Il me reste à évoquer les cinq voyages qu’entre les années 1871 et 1893, Bartholdi effectua aux Etats-Unis et qui, tous, ont pour dénominateur commun La Liberté éclairant le monde, la plus célèbre des œuvres du statuaire.
1871. Lorsque le Péreire transatlantique à bord duquel il avait pris passage le 8 juin, entre en rade de New York, Bartholdi, monté sur le pont, embrasse du regard un panorama fort différent de celui qui se présente aujourd’hui aux yeux des voyageurs venus par mer : alors, l’absence de tout gratte-ciel semblait faire de New York une réplique d’Amsterdam, une ville portuaire aux maisons basses, avec le long des quais, de grands voiliers. Mais voici, ostensible dans l’immensité de la rade, un rocher ceint de fortifications, Bedloe’s Island (aujourd’hui Liberty Island), l’emplacement idéal immédiatement pressenti par Bartholdi de la future statue de la Liberté. Afin d’intéresser à son projet d’influentes personnalités, de nouer d’utiles relations et de repérer d’autres sites potentiels — qui ne remettront jamais en cause l’intuition première — il traverse les Etats-Unis d’Est en Ouest, exposant, commentant dans chaque ville étape du parcours la grande idée qu’il espère fort un jour matérialiser. Ce premier séjour américain aura duré cinq mois.
Auguste Bartholdi devant les chutes du Niagara
1876. Philadelphie, le temps de l’Exposition Universelle, est devenue le centre du monde, celui des arts et de la technologie du moins. Occasion rêvée de présenter aux Yankees le premier morceau achevé de cette "Liberté" que la France souhaite d’offrir au Nouveau Monde, savoir le bras brandissant le flambeau. Membre du jury français de l’Exposition, Bartholdi entame sa deuxième traversée le 6 mai. A bord du paquebot l’Amérique et pour se distraire, il exécute le portrait-charge des amis qui l’accompagnent, membres du jury tout comme lui. Le 6 septembre, à New York, il assiste à l’inauguration de son Lafayette arrivant en Amérique une statue offerte par le gouvernement français à la métropole américaine. L’auteur est abondamment congratulé. Quelques mois plus tard, dans Madison Square, les New Yorkais s’attrouperont devant le fragment de la statue de la Liberté, transporté depuis Philadelphie, où déjà le succès avait été considérable. Le nom de Bartholdi commence d’être connu. Entre-temps, comme à la sauvette, Auguste a convolé. Et c’est avec au bras Jeanne-Emilie Bartholdi née Baheux de Puysieux, qu’il enjambera la passerelle du vaisseau La France, en partance pour l’Europe, le 26 janvier 1877.

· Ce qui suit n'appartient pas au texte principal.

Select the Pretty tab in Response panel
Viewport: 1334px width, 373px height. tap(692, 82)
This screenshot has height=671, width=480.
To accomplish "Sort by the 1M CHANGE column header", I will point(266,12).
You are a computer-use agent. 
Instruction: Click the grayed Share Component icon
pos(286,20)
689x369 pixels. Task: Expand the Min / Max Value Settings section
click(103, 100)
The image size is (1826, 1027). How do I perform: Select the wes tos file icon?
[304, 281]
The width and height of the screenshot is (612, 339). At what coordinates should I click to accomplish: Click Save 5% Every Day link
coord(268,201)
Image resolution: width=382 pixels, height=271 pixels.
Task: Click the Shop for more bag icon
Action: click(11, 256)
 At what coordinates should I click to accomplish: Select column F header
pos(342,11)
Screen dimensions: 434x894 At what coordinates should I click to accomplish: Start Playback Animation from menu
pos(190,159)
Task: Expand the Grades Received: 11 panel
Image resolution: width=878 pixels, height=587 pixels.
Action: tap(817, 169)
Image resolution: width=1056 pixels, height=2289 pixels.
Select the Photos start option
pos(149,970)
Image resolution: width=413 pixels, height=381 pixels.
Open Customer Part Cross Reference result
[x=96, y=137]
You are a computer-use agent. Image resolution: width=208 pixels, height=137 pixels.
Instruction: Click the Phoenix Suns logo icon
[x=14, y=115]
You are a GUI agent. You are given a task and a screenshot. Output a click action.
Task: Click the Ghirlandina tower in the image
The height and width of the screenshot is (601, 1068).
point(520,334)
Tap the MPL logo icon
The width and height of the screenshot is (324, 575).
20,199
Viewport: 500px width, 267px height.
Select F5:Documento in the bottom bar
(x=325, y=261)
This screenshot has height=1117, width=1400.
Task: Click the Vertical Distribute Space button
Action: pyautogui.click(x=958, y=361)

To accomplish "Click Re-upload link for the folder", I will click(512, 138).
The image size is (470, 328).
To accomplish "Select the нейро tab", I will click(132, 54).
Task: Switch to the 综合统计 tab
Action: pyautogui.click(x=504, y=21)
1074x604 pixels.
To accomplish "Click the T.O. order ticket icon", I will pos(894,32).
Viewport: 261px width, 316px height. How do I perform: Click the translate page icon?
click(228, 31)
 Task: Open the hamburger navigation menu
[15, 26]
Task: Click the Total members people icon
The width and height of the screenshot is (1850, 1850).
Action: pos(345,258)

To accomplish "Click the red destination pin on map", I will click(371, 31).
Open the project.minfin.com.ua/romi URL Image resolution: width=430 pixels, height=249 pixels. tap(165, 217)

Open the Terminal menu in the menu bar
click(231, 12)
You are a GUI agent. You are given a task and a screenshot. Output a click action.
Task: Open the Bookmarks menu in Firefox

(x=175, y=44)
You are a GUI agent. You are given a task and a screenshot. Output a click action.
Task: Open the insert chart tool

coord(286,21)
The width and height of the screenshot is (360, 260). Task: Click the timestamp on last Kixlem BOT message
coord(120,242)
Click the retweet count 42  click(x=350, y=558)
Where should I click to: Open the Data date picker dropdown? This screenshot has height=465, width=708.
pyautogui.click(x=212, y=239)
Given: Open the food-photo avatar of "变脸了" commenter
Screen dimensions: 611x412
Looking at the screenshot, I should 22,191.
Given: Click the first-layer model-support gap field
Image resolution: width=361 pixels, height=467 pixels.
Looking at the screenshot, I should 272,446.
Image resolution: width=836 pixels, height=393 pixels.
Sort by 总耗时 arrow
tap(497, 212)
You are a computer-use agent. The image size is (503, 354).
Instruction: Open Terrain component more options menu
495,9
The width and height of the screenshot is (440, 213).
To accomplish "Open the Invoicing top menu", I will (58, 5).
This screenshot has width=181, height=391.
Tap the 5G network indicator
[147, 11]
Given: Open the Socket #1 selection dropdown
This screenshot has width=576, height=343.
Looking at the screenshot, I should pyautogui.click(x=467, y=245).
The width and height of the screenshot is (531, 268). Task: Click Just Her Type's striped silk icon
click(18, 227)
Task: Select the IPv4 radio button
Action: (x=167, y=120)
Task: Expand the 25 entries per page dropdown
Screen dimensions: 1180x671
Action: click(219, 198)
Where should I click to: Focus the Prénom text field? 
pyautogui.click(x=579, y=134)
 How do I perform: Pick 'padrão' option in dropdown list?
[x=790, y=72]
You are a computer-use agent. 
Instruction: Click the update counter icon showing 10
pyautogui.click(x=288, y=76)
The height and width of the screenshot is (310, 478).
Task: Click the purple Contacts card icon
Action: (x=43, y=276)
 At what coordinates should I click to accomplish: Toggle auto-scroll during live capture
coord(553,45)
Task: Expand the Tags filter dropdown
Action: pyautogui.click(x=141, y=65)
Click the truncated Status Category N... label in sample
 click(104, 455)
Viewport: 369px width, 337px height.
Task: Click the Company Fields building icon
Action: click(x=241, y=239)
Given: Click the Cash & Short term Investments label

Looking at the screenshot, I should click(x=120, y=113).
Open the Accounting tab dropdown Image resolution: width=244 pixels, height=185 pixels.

Jeanne-Emilie, l'épouse d'Auguste Bartholdi
1885. Au cours des huit années qui se sont écoulées depuis son dernier séjour outre Atlantique, Bartholdi, accaparé par le chantier de construction de la statue de la Liberté, n’a guère quitté Paris. Signalons toutefois de courts déplacements à Belfort (travaux et inauguration du Lion) à Langres (inauguration du Diderot) et une bréviuscule villégiature à Schinznach, station thermale suisse. Achevée en 1884, La Liberté éclairant le monde, démontée, mise en caisses et chargée à Rouen sur la corvette l’Isère en mai 1885, sera réceptionnée à New York le 17 juin. Soucieux d’examiner l’état d’avancement des travaux du piédestal et d’étudier avec le général Stone, ingénieur en chef, la question du remontage de la statue, Bartholdi, en compagnie de son épouse, entreprend une traversée qui lui devient familière. Le couple résidera à New York du 4 au 25 novembre.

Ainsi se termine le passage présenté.